▶ _Data listing_

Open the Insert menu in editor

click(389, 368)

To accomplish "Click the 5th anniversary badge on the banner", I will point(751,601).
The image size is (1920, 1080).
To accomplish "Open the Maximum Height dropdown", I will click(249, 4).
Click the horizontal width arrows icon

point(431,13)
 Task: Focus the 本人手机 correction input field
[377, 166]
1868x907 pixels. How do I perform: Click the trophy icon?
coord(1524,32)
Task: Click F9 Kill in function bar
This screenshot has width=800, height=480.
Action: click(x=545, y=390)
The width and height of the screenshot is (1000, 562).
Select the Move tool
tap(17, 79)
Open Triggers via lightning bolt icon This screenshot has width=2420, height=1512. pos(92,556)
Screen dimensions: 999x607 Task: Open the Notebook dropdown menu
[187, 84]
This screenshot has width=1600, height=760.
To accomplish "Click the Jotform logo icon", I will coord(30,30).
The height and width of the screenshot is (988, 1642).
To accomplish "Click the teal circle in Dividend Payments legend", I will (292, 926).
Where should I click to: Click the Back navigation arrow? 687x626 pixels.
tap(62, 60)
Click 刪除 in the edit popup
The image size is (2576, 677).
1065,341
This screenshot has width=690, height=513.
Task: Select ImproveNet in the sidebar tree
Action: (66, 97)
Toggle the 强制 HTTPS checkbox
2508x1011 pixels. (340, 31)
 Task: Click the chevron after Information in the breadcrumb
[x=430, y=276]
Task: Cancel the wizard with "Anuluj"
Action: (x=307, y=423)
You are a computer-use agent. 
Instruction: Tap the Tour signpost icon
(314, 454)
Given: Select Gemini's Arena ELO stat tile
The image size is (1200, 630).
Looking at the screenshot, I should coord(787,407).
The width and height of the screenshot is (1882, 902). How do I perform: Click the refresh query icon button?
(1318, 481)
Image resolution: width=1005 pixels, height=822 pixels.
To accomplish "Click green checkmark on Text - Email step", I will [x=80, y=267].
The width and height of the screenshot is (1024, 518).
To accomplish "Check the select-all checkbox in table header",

▶ _Exercise directions_
Return the material in full, exactly as shown.

▶ _Output for this exercise_
Open the Insert menu in editor

click(389, 368)

To accomplish "Click the 5th anniversary badge on the banner", I will point(751,601).
The image size is (1920, 1080).
To accomplish "Open the Maximum Height dropdown", I will click(249, 4).
Click the horizontal width arrows icon

point(431,13)
 Task: Focus the 本人手机 correction input field
[377, 166]
1868x907 pixels. How do I perform: Click the trophy icon?
coord(1524,32)
Task: Click F9 Kill in function bar
This screenshot has width=800, height=480.
Action: click(x=545, y=390)
The width and height of the screenshot is (1000, 562).
Select the Move tool
tap(17, 79)
Open Triggers via lightning bolt icon This screenshot has width=2420, height=1512. pos(92,556)
Screen dimensions: 999x607 Task: Open the Notebook dropdown menu
[187, 84]
This screenshot has width=1600, height=760.
To accomplish "Click the Jotform logo icon", I will coord(30,30).
The height and width of the screenshot is (988, 1642).
To accomplish "Click the teal circle in Dividend Payments legend", I will (292, 926).
Where should I click to: Click the Back navigation arrow? 687x626 pixels.
tap(62, 60)
Click 刪除 in the edit popup
The image size is (2576, 677).
1065,341
This screenshot has width=690, height=513.
Task: Select ImproveNet in the sidebar tree
Action: (66, 97)
Toggle the 强制 HTTPS checkbox
2508x1011 pixels. (340, 31)
 Task: Click the chevron after Information in the breadcrumb
[x=430, y=276]
Task: Cancel the wizard with "Anuluj"
Action: (x=307, y=423)
You are a computer-use agent. 
Instruction: Tap the Tour signpost icon
(314, 454)
Given: Select Gemini's Arena ELO stat tile
The image size is (1200, 630).
Looking at the screenshot, I should coord(787,407).
The width and height of the screenshot is (1882, 902). How do I perform: Click the refresh query icon button?
(1318, 481)
Image resolution: width=1005 pixels, height=822 pixels.
To accomplish "Click green checkmark on Text - Email step", I will [x=80, y=267].
The width and height of the screenshot is (1024, 518).
To accomplish "Check the select-all checkbox in table header",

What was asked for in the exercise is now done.